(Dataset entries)
* * * * * * *

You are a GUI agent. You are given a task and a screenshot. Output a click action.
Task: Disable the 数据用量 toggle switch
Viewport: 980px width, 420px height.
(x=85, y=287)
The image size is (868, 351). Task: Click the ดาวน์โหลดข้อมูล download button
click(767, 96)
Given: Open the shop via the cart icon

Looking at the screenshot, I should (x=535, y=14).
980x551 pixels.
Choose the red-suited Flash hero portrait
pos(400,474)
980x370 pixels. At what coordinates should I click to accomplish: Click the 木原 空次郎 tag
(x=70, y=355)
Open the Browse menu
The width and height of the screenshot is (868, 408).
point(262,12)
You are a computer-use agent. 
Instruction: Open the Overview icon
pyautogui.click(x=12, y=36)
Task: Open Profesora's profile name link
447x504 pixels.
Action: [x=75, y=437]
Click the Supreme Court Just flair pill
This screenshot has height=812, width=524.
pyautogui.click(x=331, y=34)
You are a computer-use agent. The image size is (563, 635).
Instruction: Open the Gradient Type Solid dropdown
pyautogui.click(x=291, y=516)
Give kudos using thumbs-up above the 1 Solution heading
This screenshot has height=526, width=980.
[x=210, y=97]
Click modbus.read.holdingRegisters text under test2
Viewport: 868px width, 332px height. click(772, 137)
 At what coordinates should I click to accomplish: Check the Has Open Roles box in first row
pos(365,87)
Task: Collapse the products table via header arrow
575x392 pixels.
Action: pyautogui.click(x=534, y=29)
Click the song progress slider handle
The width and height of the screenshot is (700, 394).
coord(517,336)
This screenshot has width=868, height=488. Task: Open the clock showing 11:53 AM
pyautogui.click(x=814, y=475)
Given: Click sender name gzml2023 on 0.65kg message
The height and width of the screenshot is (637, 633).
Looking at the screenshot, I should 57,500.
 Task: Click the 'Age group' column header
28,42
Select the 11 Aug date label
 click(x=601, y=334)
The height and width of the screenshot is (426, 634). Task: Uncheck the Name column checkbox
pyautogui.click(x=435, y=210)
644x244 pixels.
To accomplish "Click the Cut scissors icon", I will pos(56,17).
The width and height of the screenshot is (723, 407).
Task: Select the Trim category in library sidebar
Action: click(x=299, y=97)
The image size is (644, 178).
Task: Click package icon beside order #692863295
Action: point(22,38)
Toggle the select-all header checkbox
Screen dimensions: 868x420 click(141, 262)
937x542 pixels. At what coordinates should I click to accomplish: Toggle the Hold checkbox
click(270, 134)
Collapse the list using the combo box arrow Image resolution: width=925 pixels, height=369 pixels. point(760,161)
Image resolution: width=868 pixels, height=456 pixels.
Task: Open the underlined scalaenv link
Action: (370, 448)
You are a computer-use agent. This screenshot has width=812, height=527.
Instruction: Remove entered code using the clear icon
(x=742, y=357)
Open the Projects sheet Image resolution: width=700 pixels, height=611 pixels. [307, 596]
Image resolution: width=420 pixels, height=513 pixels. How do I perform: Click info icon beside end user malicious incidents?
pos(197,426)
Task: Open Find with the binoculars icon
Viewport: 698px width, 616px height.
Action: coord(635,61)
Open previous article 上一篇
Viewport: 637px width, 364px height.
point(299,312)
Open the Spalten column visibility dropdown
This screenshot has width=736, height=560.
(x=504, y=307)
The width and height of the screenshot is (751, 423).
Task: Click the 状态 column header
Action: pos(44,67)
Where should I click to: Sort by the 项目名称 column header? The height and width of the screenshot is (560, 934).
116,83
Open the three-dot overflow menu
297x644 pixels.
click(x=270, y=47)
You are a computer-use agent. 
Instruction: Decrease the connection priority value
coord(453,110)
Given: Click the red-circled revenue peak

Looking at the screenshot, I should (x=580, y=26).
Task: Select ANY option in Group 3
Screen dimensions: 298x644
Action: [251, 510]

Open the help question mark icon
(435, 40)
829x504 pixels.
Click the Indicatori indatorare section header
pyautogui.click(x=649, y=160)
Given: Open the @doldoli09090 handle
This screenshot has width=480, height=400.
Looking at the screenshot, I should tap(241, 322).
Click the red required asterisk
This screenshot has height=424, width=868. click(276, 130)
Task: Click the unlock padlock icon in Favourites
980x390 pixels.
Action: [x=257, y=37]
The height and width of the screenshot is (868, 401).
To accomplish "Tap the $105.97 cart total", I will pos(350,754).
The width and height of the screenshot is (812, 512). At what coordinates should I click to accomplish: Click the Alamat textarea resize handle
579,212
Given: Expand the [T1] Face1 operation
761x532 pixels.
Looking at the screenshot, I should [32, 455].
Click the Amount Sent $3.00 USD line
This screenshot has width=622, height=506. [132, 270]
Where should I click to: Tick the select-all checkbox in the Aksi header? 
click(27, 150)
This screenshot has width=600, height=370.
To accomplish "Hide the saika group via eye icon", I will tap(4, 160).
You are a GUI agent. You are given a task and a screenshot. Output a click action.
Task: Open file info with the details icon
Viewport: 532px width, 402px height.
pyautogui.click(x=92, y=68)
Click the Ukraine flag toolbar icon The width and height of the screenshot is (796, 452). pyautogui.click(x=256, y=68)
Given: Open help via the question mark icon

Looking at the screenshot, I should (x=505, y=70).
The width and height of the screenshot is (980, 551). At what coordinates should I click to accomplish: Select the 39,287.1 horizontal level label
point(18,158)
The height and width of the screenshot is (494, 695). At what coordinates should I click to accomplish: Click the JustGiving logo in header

* * * * * * *

Transcribe all of the records above without altering anything.

You are a GUI agent. You are given a task and a screenshot. Output a click action.
Task: Disable the 数据用量 toggle switch
Viewport: 980px width, 420px height.
(x=85, y=287)
The image size is (868, 351). Task: Click the ดาวน์โหลดข้อมูล download button
click(767, 96)
Given: Open the shop via the cart icon

Looking at the screenshot, I should (x=535, y=14).
980x551 pixels.
Choose the red-suited Flash hero portrait
pos(400,474)
980x370 pixels. At what coordinates should I click to accomplish: Click the 木原 空次郎 tag
(x=70, y=355)
Open the Browse menu
The width and height of the screenshot is (868, 408).
point(262,12)
You are a computer-use agent. 
Instruction: Open the Overview icon
pyautogui.click(x=12, y=36)
Task: Open Profesora's profile name link
447x504 pixels.
Action: [x=75, y=437]
Click the Supreme Court Just flair pill
This screenshot has height=812, width=524.
pyautogui.click(x=331, y=34)
You are a computer-use agent. The image size is (563, 635).
Instruction: Open the Gradient Type Solid dropdown
pyautogui.click(x=291, y=516)
Give kudos using thumbs-up above the 1 Solution heading
This screenshot has height=526, width=980.
[x=210, y=97]
Click modbus.read.holdingRegisters text under test2
Viewport: 868px width, 332px height. click(772, 137)
 At what coordinates should I click to accomplish: Check the Has Open Roles box in first row
pos(365,87)
Task: Collapse the products table via header arrow
575x392 pixels.
Action: pyautogui.click(x=534, y=29)
Click the song progress slider handle
The width and height of the screenshot is (700, 394).
coord(517,336)
This screenshot has width=868, height=488. Task: Open the clock showing 11:53 AM
pyautogui.click(x=814, y=475)
Given: Click sender name gzml2023 on 0.65kg message
The height and width of the screenshot is (637, 633).
Looking at the screenshot, I should 57,500.
 Task: Click the 'Age group' column header
28,42
Select the 11 Aug date label
 click(x=601, y=334)
The height and width of the screenshot is (426, 634). Task: Uncheck the Name column checkbox
pyautogui.click(x=435, y=210)
644x244 pixels.
To accomplish "Click the Cut scissors icon", I will pos(56,17).
The width and height of the screenshot is (723, 407).
Task: Select the Trim category in library sidebar
Action: click(x=299, y=97)
The image size is (644, 178).
Task: Click package icon beside order #692863295
Action: point(22,38)
Toggle the select-all header checkbox
Screen dimensions: 868x420 click(141, 262)
937x542 pixels. At what coordinates should I click to accomplish: Toggle the Hold checkbox
click(270, 134)
Collapse the list using the combo box arrow Image resolution: width=925 pixels, height=369 pixels. point(760,161)
Image resolution: width=868 pixels, height=456 pixels.
Task: Open the underlined scalaenv link
Action: (370, 448)
You are a computer-use agent. This screenshot has width=812, height=527.
Instruction: Remove entered code using the clear icon
(x=742, y=357)
Open the Projects sheet Image resolution: width=700 pixels, height=611 pixels. [307, 596]
Image resolution: width=420 pixels, height=513 pixels. How do I perform: Click info icon beside end user malicious incidents?
pos(197,426)
Task: Open Find with the binoculars icon
Viewport: 698px width, 616px height.
Action: coord(635,61)
Open previous article 上一篇
Viewport: 637px width, 364px height.
point(299,312)
Open the Spalten column visibility dropdown
This screenshot has width=736, height=560.
(x=504, y=307)
The width and height of the screenshot is (751, 423).
Task: Click the 状态 column header
Action: pos(44,67)
Where should I click to: Sort by the 项目名称 column header? The height and width of the screenshot is (560, 934).
116,83
Open the three-dot overflow menu
297x644 pixels.
click(x=270, y=47)
You are a computer-use agent. 
Instruction: Decrease the connection priority value
coord(453,110)
Given: Click the red-circled revenue peak

Looking at the screenshot, I should (x=580, y=26).
Task: Select ANY option in Group 3
Screen dimensions: 298x644
Action: [251, 510]

Open the help question mark icon
(435, 40)
829x504 pixels.
Click the Indicatori indatorare section header
pyautogui.click(x=649, y=160)
Given: Open the @doldoli09090 handle
This screenshot has width=480, height=400.
Looking at the screenshot, I should tap(241, 322).
Click the red required asterisk
This screenshot has height=424, width=868. click(276, 130)
Task: Click the unlock padlock icon in Favourites
980x390 pixels.
Action: [x=257, y=37]
The height and width of the screenshot is (868, 401).
To accomplish "Tap the $105.97 cart total", I will pos(350,754).
The width and height of the screenshot is (812, 512). At what coordinates should I click to accomplish: Click the Alamat textarea resize handle
579,212
Given: Expand the [T1] Face1 operation
761x532 pixels.
Looking at the screenshot, I should [32, 455].
Click the Amount Sent $3.00 USD line
This screenshot has width=622, height=506. [132, 270]
Where should I click to: Tick the select-all checkbox in the Aksi header? 
click(27, 150)
This screenshot has width=600, height=370.
To accomplish "Hide the saika group via eye icon", I will tap(4, 160).
You are a GUI agent. You are given a task and a screenshot. Output a click action.
Task: Open file info with the details icon
Viewport: 532px width, 402px height.
pyautogui.click(x=92, y=68)
Click the Ukraine flag toolbar icon The width and height of the screenshot is (796, 452). pyautogui.click(x=256, y=68)
Given: Open help via the question mark icon

Looking at the screenshot, I should (x=505, y=70).
The width and height of the screenshot is (980, 551). At what coordinates should I click to accomplish: Select the 39,287.1 horizontal level label
point(18,158)
The height and width of the screenshot is (494, 695). At what coordinates should I click to accomplish: Click the JustGiving logo in header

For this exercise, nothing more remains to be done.